Consultation with a pediatric hematologist, pediatric oncologist, or both is often useful, especially if the adenopathy seems to be more than reactive. Often, the most important decision for these children is whether further evaluation is necessary at all; experience in evaluating these children is frequently very helpful. The ability to provide a careful assessment of the peripheral blood smear may be particularly important.
Surgical consultation is usually helpful for lymph node biopsy, needle aspiration for culture, and for incision and drainage of obviously infected fluctuant nodes.
Diet plays little role in the pathophysiology of lymphadenopathy.
Internationally, many of the infectious etiologies may be associated with a higher risk of malnutrition.
Limitations on activity usually involve associated acute-onset splenomegaly. Any patient with an acutely enlarged spleen may need to be restricted from contact sports. In infectious mononucleosis, rupture of the spleen can occur with relatively little trauma and can be fatal.
No specific medical therapy for lymphadenopathy is acknowledged.
Therapy is directed at the specific diagnosis, once established, and when appropriate.

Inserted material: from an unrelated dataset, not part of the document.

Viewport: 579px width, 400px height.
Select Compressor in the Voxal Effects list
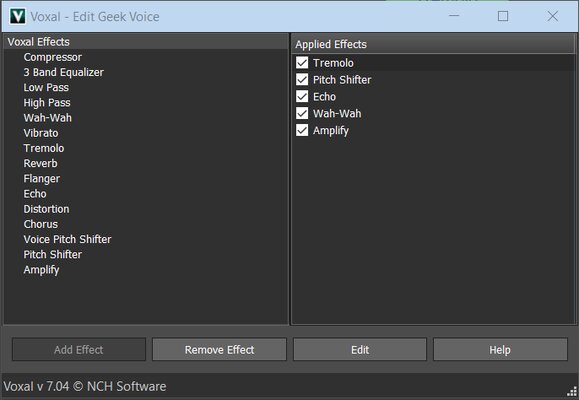click(53, 57)
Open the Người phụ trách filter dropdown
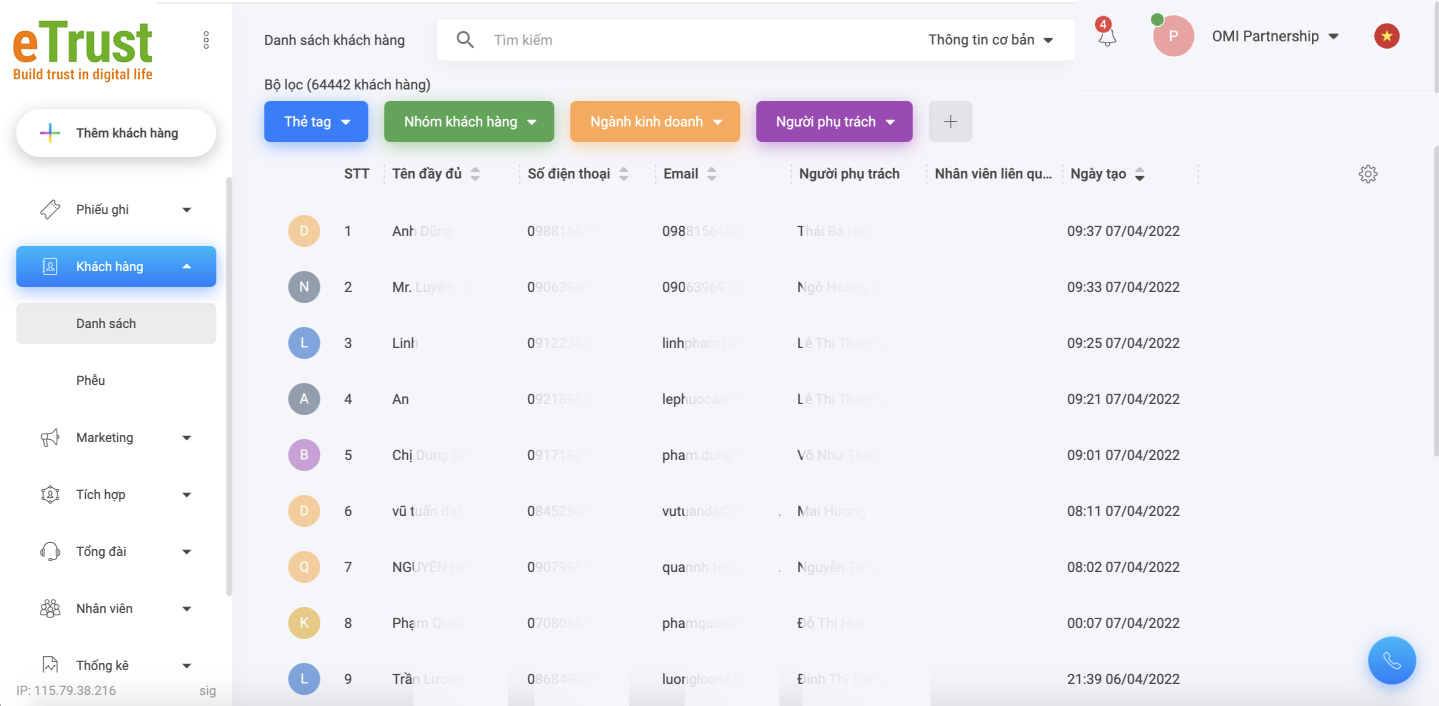Screen dimensions: 1439x706 (x=833, y=122)
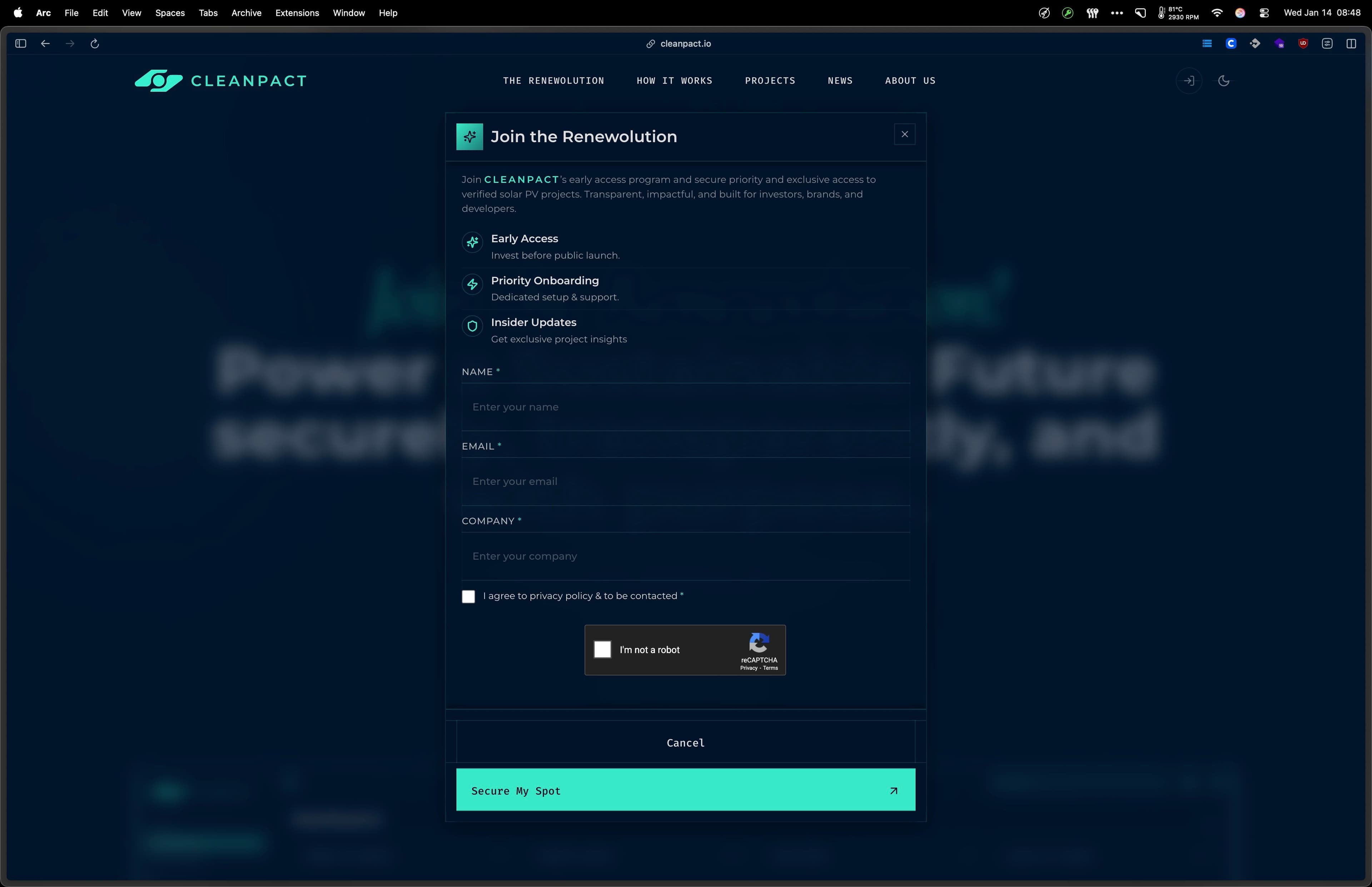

Further outpatient treatment depends on establishing a diagnosis and determining management of that diagnosis.
Additional inpatient treatment depends on establishing the diagnosis and determining management based on that diagnosis.
Inpatient and ambulatory medications depend on the specific underlying etiology of the lymphadenopathy.
Transfer of the patient usually depends on the specific diagnosis. Patients who develop superior vena cava syndrome with either respiratory symptoms or obstruction to blood flow require emergency medical care and may require transfer to a tertiary care center.
Complications are usually related to the specific underlying disorder causing the lymphadenopathy; however, the lymphadenopathy itself can cause potentially serious complications.
The prognosis of lymphadenopathy almost entirely depends on the underlying etiology. Patients with specific complications, such as superior vena cava syndrome, are at risk unless this specific complication is managed. Their prognosis is dependent on the management of the neoplastic process resulting in superior vena cava syndrome.
Patient and family education depends on the specific etiology of the lymphadenopathy.